Extract provided:
+--

Within a year of graduating from culinary school and after a bad car accident, Lila Jai Colello launched Brûlée Bakery. By TORI MARCHIONY
Chef Lila Jai Colello is a 34-year-old entrepreneur based on the Main Line. A graduate of the pastry program at the French Culinary Institute in New York City and the 2010 James Beard Scholarship recipient (a really big deal in the culinary world), Chef Lila has spent the past year developing and launching her new internet-based business called Brûlée Bakery.
Following her third car accident, Colello found herself unable to work the long shifts required in the restaurant industry following her graduation from pastry school. With a sudden need to create her own hours coupled with a steadfast unwillingness to rest on her laurels while she healed from her injuries, she decided that there was no better time than the present to make her dreams of owning a bakery a reality. From her home office in Upper Darby, Colello has spent the past nine months working tirelessly on her business plan and on getting her website up-and-running. “The biggest challenge right now is that I’m the person doing everything- marketing, sales, baking etc. It’s hard to be the one person for everything. Regardless of how I’m feeling it still has to get done,” she said.

+--

Stored data entries:
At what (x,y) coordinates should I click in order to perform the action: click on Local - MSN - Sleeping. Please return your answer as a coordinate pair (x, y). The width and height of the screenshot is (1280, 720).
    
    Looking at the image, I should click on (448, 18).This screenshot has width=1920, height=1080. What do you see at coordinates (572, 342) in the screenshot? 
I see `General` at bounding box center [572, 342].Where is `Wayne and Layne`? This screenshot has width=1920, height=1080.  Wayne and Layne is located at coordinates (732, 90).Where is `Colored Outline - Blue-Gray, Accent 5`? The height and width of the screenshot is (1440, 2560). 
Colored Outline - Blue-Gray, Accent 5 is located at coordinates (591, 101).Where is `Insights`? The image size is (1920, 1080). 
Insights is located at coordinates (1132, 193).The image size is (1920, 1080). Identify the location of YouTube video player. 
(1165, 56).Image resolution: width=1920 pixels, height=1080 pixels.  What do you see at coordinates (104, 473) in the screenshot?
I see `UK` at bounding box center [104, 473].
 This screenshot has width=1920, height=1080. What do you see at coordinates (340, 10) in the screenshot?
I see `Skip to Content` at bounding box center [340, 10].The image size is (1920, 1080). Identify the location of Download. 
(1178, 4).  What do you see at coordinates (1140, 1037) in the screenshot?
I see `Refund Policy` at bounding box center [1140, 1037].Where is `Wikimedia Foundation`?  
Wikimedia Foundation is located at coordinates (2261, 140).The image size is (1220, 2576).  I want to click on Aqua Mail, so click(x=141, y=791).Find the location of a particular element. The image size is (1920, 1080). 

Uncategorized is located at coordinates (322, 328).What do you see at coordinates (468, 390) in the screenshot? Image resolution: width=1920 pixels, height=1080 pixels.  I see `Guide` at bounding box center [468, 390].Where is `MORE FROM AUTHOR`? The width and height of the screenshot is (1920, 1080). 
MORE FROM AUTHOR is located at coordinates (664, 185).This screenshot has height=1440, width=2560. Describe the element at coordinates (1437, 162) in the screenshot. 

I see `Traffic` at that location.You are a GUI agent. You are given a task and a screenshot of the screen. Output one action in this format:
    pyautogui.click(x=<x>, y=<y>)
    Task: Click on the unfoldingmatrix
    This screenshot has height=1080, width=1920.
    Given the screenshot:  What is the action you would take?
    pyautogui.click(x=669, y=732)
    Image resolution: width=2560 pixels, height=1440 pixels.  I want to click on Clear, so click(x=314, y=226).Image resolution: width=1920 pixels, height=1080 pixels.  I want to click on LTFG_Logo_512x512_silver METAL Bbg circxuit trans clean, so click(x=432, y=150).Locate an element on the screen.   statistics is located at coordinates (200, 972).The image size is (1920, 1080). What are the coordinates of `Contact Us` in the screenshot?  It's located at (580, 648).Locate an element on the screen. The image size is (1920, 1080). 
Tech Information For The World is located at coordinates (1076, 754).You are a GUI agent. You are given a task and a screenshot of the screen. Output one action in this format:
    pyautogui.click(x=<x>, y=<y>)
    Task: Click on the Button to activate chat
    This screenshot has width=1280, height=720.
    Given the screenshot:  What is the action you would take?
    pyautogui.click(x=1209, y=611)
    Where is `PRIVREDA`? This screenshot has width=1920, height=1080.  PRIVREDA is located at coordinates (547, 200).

+--

Prompt: In the passage on Brûlée Bakery, rewrite the text between "Within a year" and "called Brûlée Bakery.", inclusive, renaming "entrepreneur" as "business owner".

Response to the exercise:
Within a year of graduating from culinary school and after a bad car accident, Lila Jai Colello launched Brûlée Bakery. By TORI MARCHIONY
Chef Lila Jai Colello is a 34-year-old business owner based on the Main Line. A graduate of the pastry program at the French Culinary Institute in New York City and the 2010 James Beard Scholarship recipient (a really big deal in the culinary world), Chef Lila has spent the past year developing and launching her new internet-based business called Brûlée Bakery.